Exercise –
Leaving out all pictures, return exactly the lines from the one that contains "Where should I" through the end of the data below.

- - - - -

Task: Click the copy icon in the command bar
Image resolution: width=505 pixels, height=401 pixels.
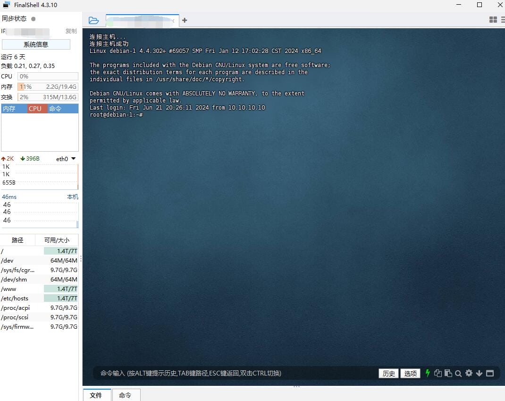Action: tap(438, 373)
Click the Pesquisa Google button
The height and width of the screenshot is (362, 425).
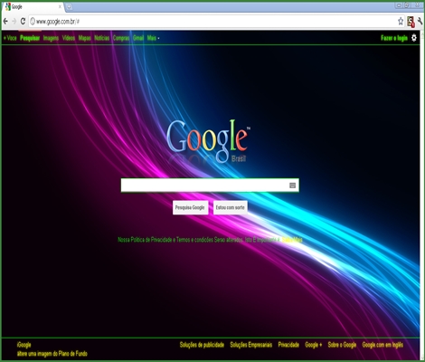190,207

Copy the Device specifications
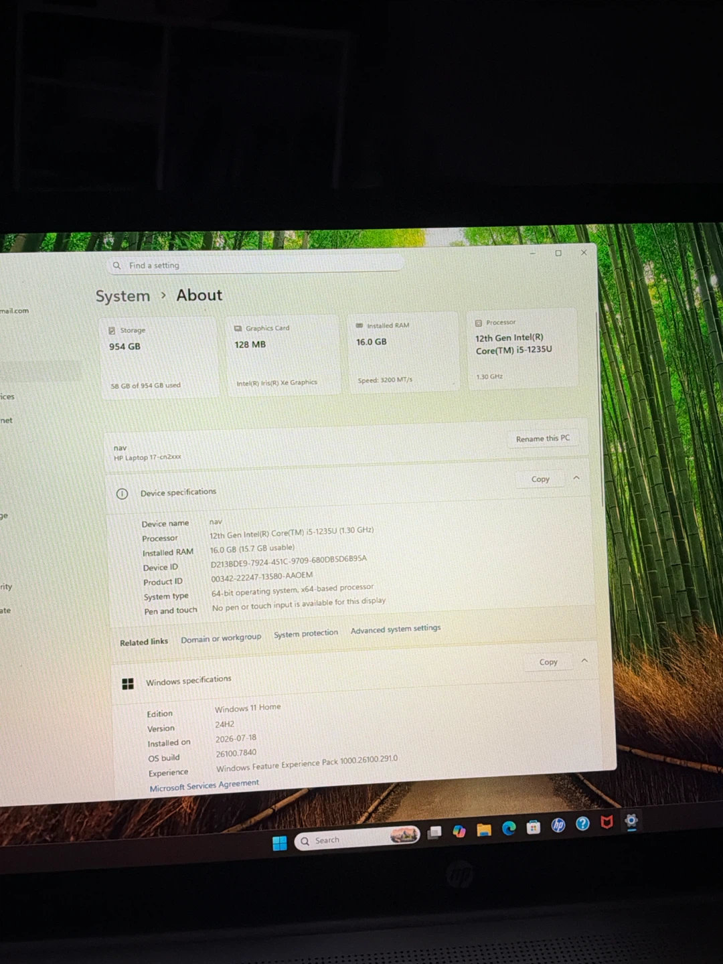coord(540,479)
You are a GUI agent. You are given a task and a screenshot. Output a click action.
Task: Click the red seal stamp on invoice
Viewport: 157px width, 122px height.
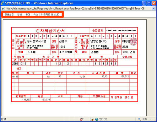133,41
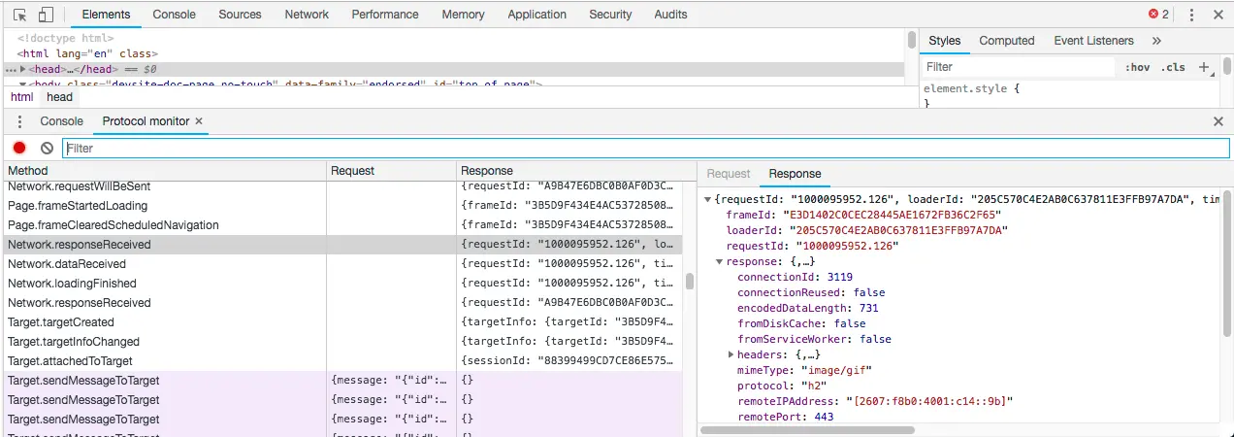Image resolution: width=1234 pixels, height=437 pixels.
Task: Close the Protocol monitor tab
Action: tap(199, 121)
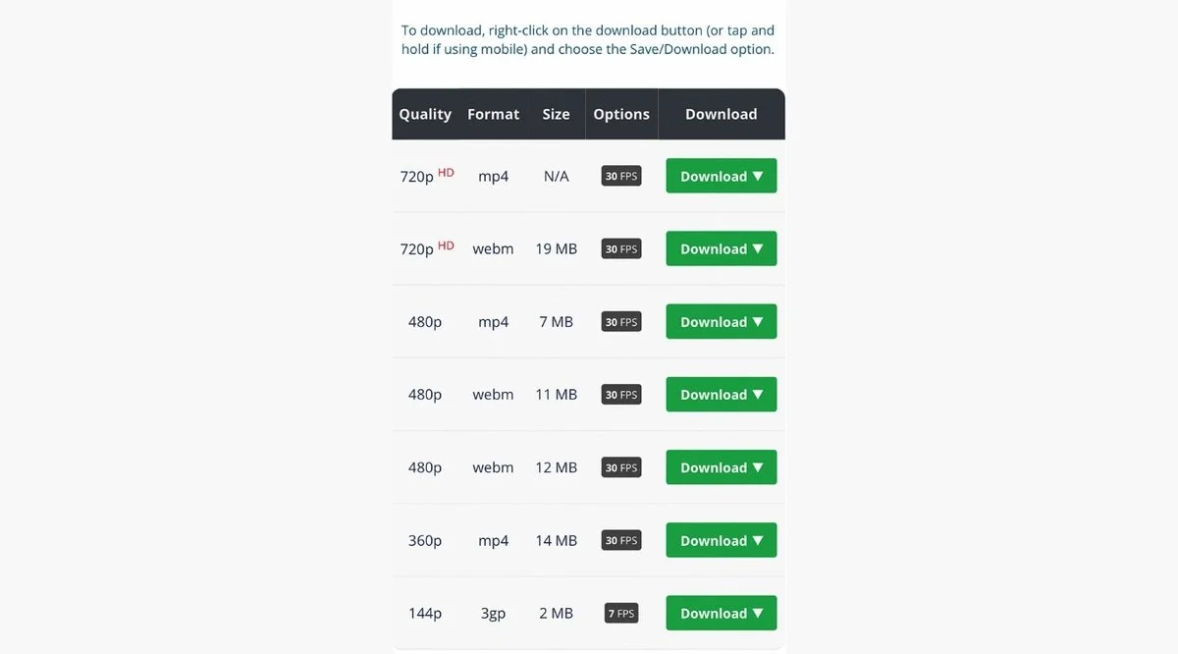Screen dimensions: 1178x654
Task: Click the Format column header
Action: click(x=493, y=114)
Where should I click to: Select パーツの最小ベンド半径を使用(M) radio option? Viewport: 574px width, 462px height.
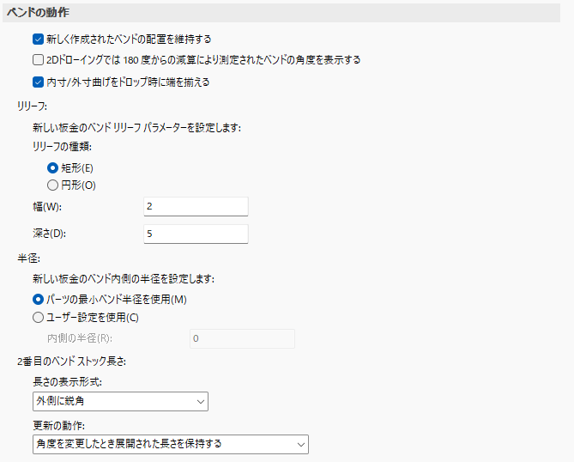point(38,299)
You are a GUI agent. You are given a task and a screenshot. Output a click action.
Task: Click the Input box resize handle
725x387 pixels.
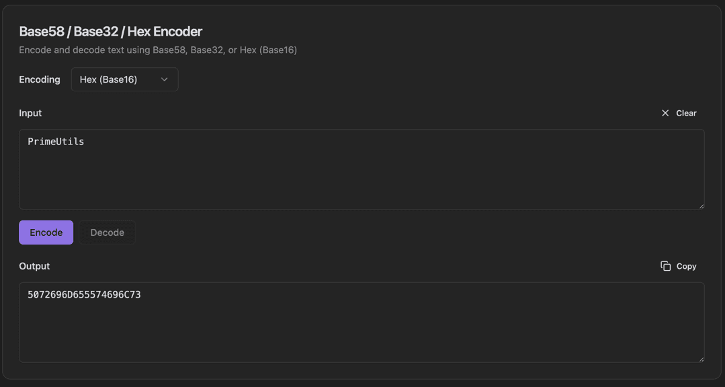pyautogui.click(x=701, y=206)
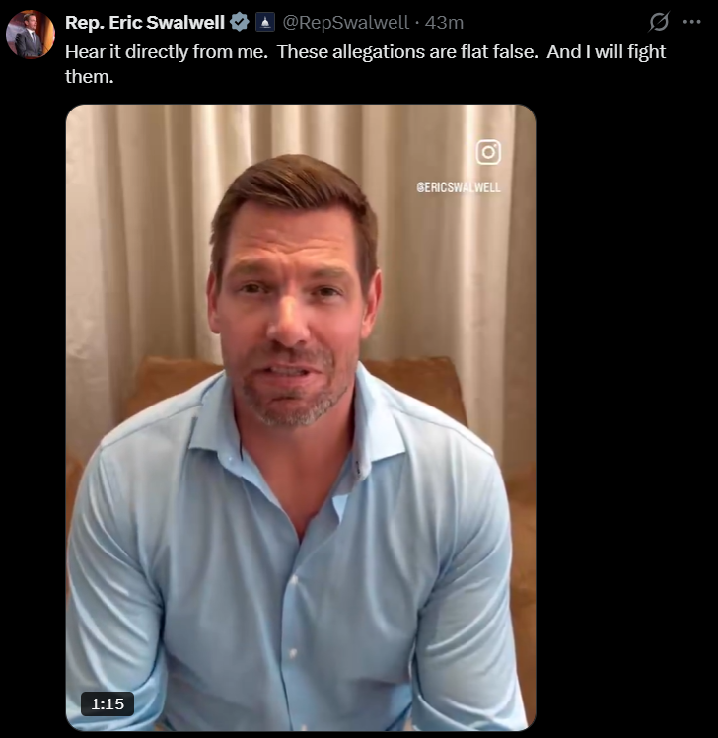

- - - - -

Answer for this exercise –
Where should I click to: Select パーツの最小ベンド半径を使用(M) radio option? Viewport: 574px width, 462px height.
point(38,299)
You are a GUI agent. You are given a task and a screenshot. Output a click action.
Task: Click the Input box resize handle
725x387 pixels.
pyautogui.click(x=701, y=206)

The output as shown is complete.